• EXERCISE DIRECTIONS: Find each line of the listing below that contains the word "should", and copy those lines in full.

• DATA FOR THE TASK:

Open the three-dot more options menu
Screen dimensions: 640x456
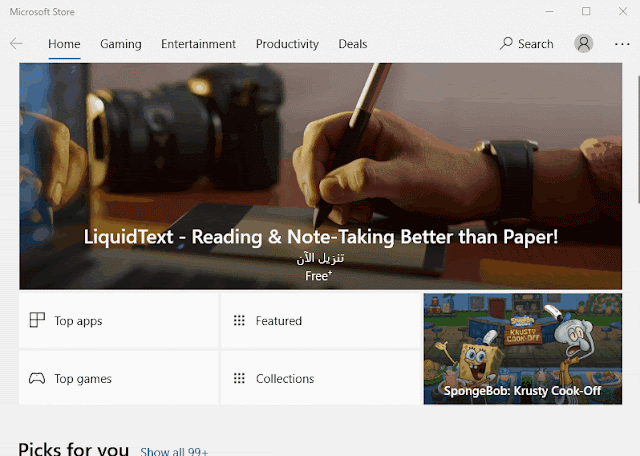[622, 44]
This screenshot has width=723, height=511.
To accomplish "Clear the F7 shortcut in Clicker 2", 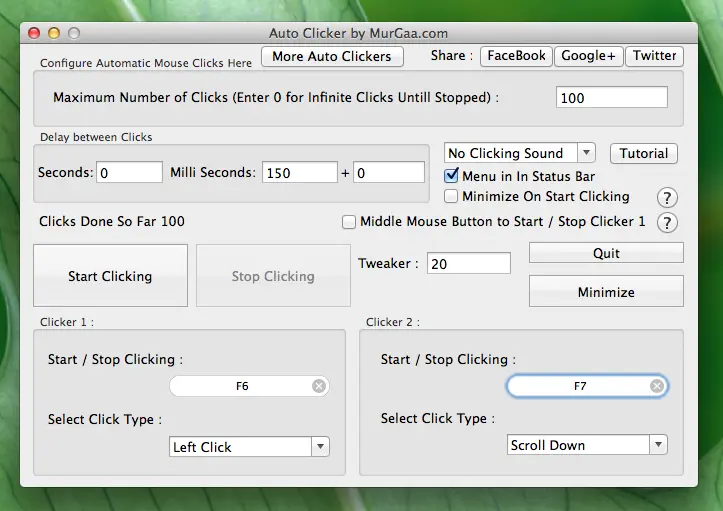I will click(x=657, y=386).
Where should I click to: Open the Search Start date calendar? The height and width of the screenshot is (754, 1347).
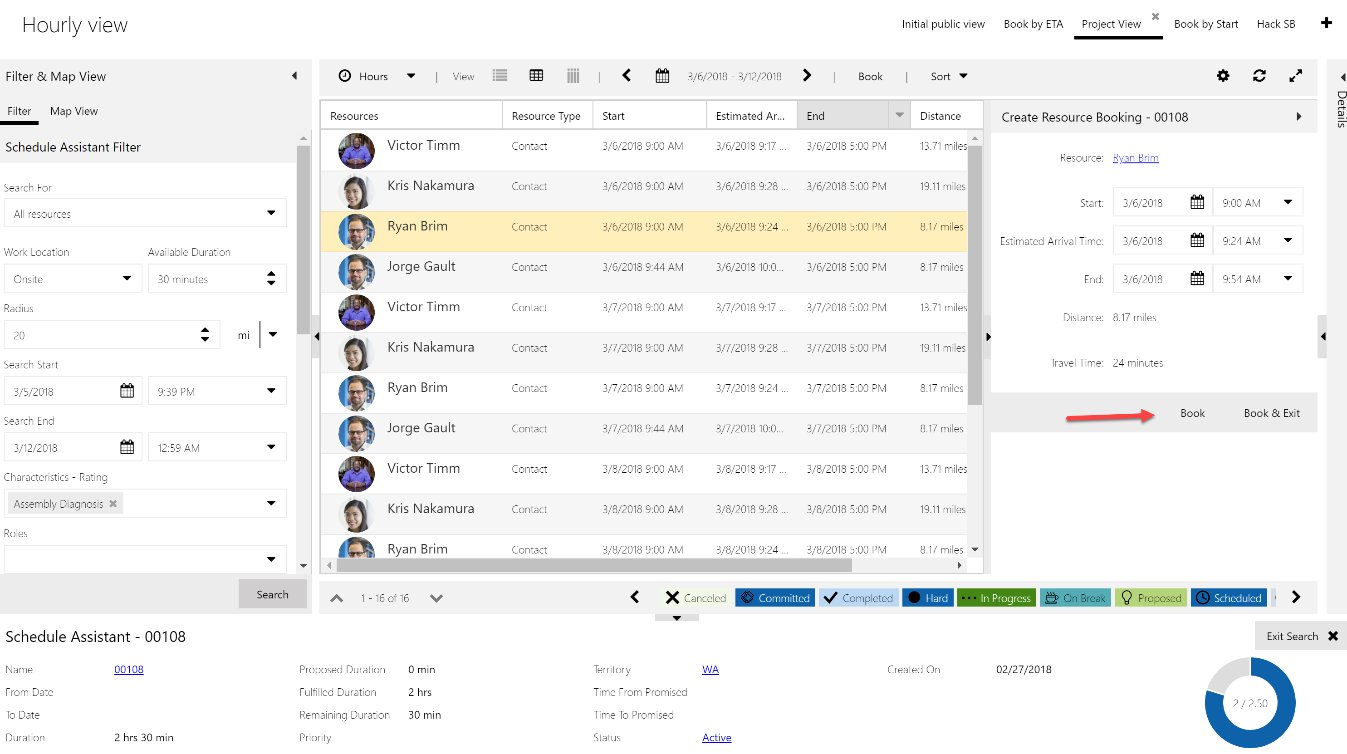click(127, 390)
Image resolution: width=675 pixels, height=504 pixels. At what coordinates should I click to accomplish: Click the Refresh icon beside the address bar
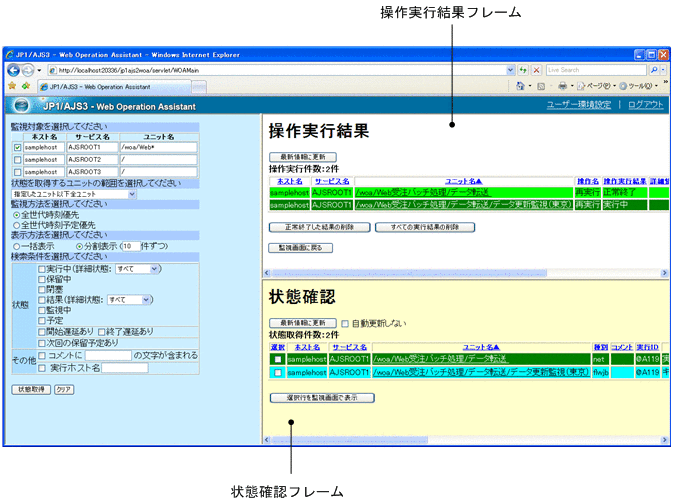pos(522,70)
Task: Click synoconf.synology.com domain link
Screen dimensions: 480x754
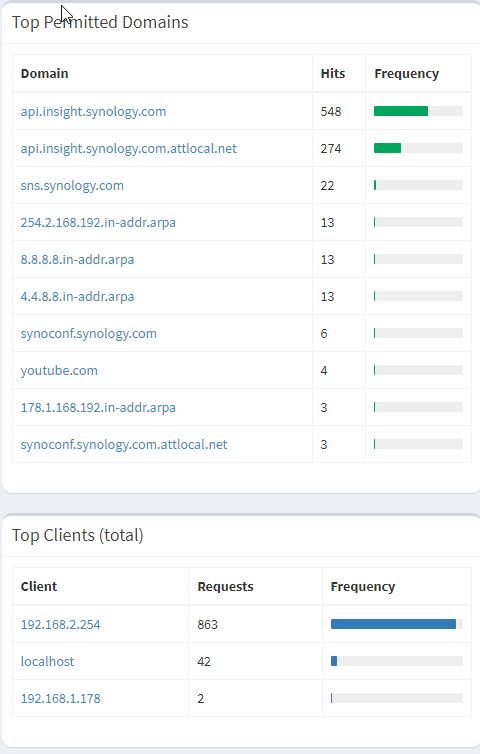Action: click(x=88, y=333)
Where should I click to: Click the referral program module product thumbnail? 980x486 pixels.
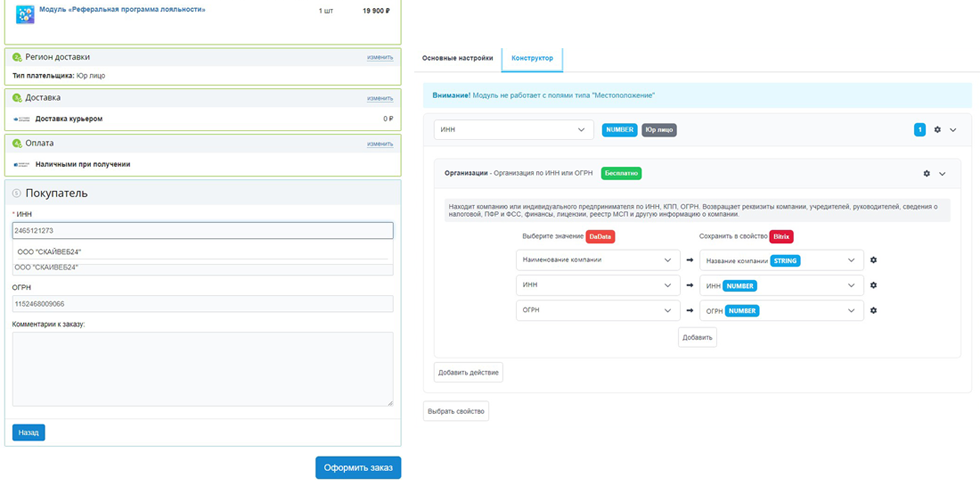pyautogui.click(x=25, y=14)
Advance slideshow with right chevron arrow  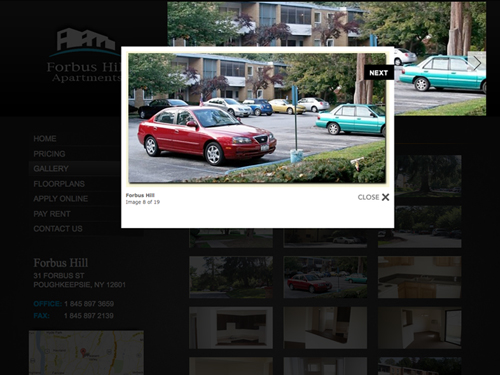477,62
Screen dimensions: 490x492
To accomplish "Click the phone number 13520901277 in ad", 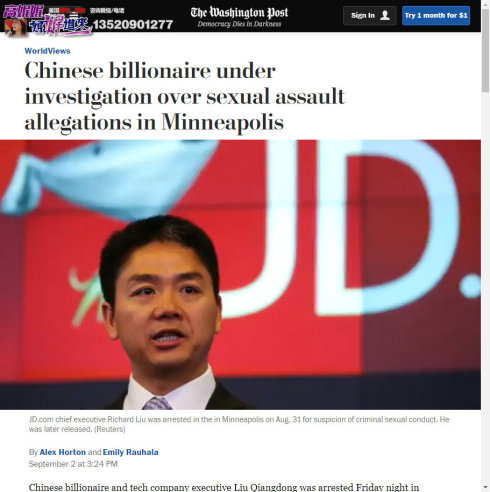I will [x=133, y=24].
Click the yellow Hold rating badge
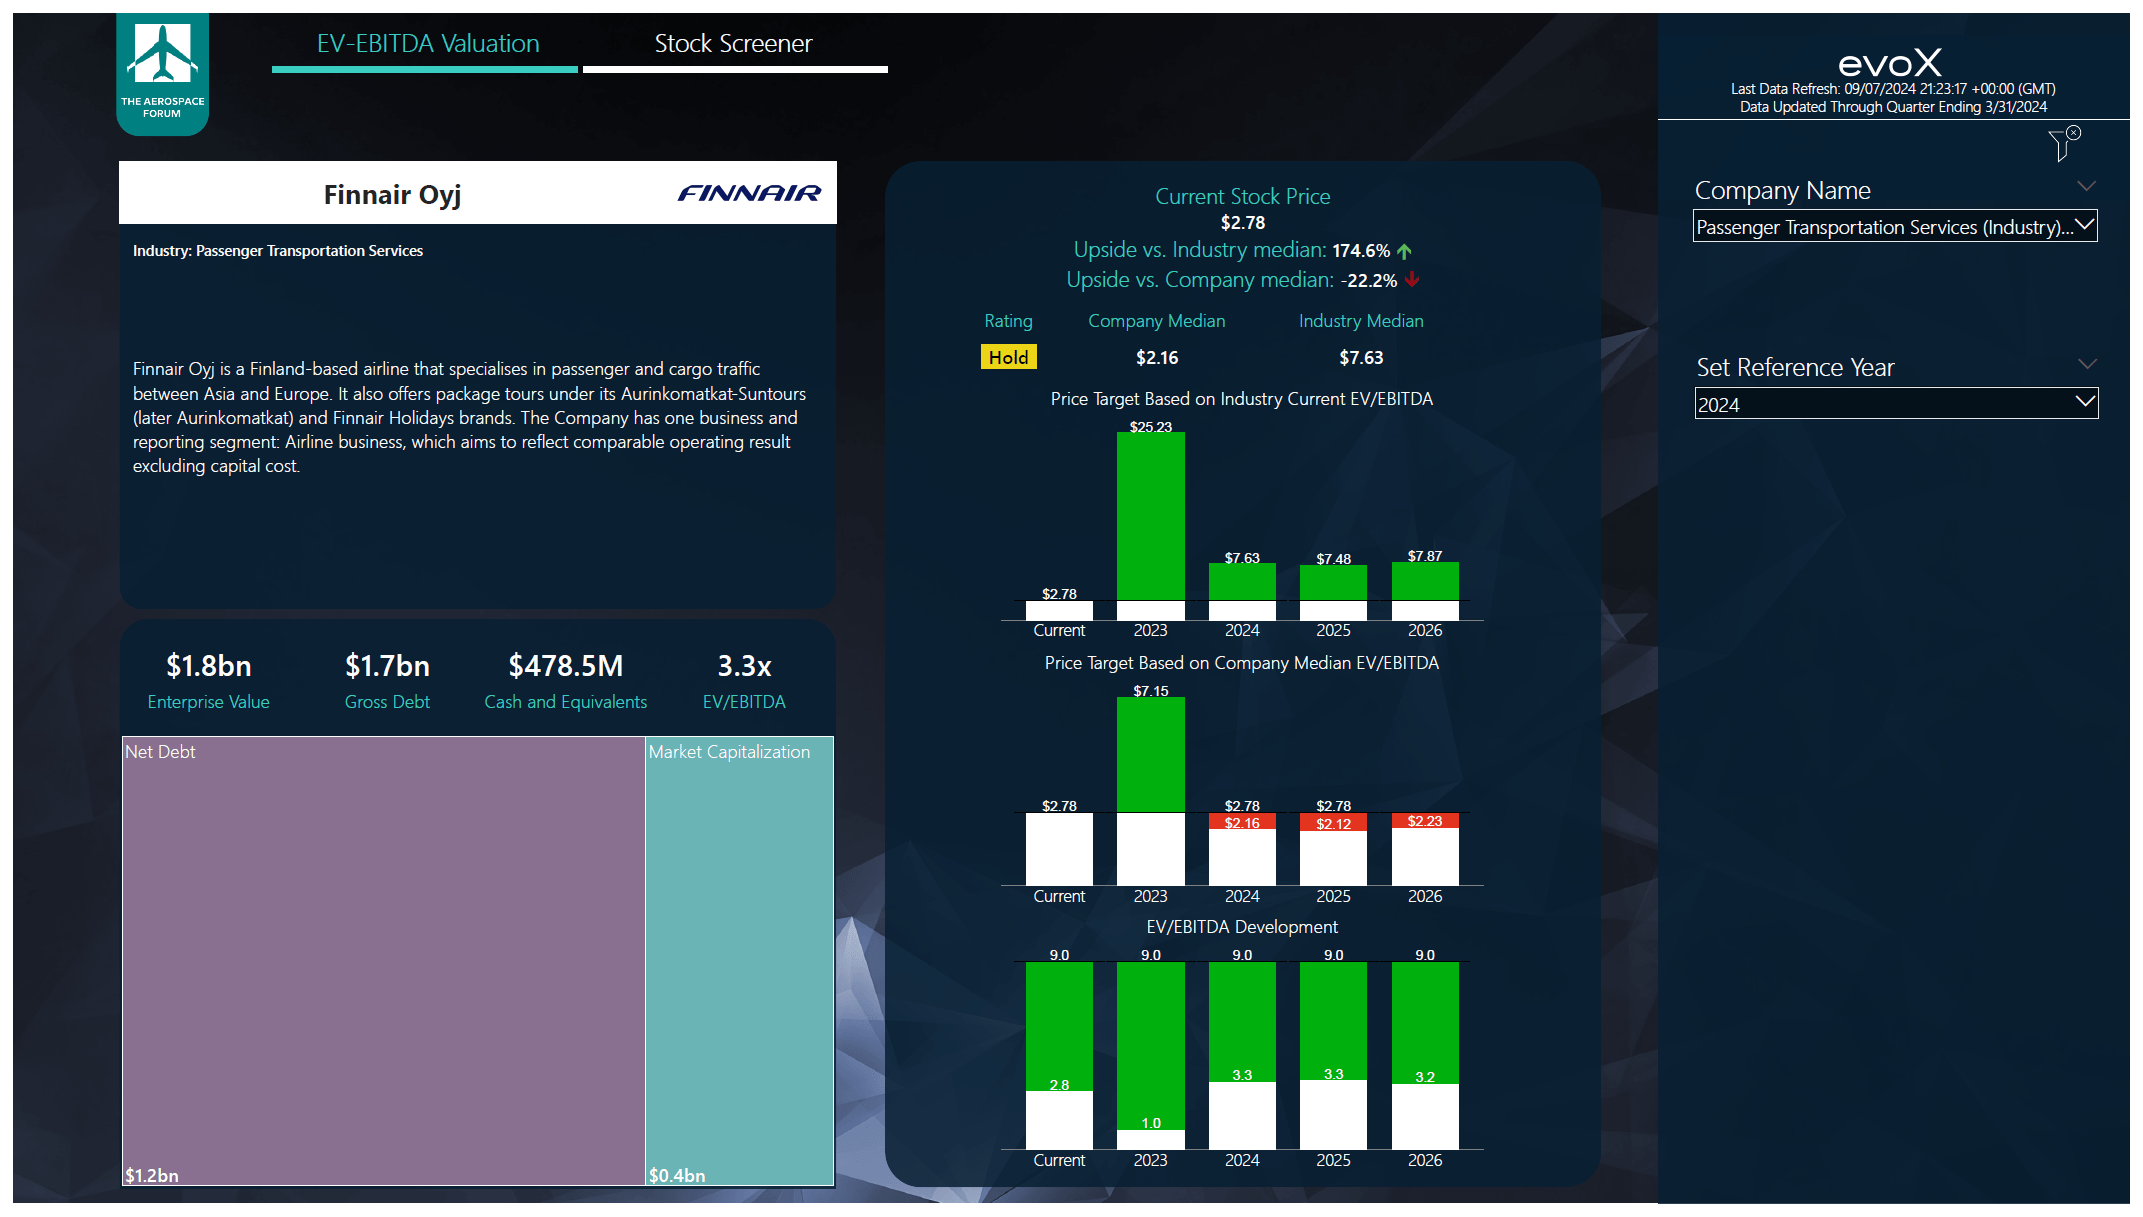 [1008, 357]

• EXERCISE SOLUTION:
Where should I click to: Open the Search Start date calendar? The height and width of the screenshot is (754, 1347).
Image resolution: width=675 pixels, height=504 pixels. At what coordinates should I click to accomplish: Click the Refresh icon beside the address bar
Where should I click to: Click the referral program module product thumbnail? 980x486 pixels.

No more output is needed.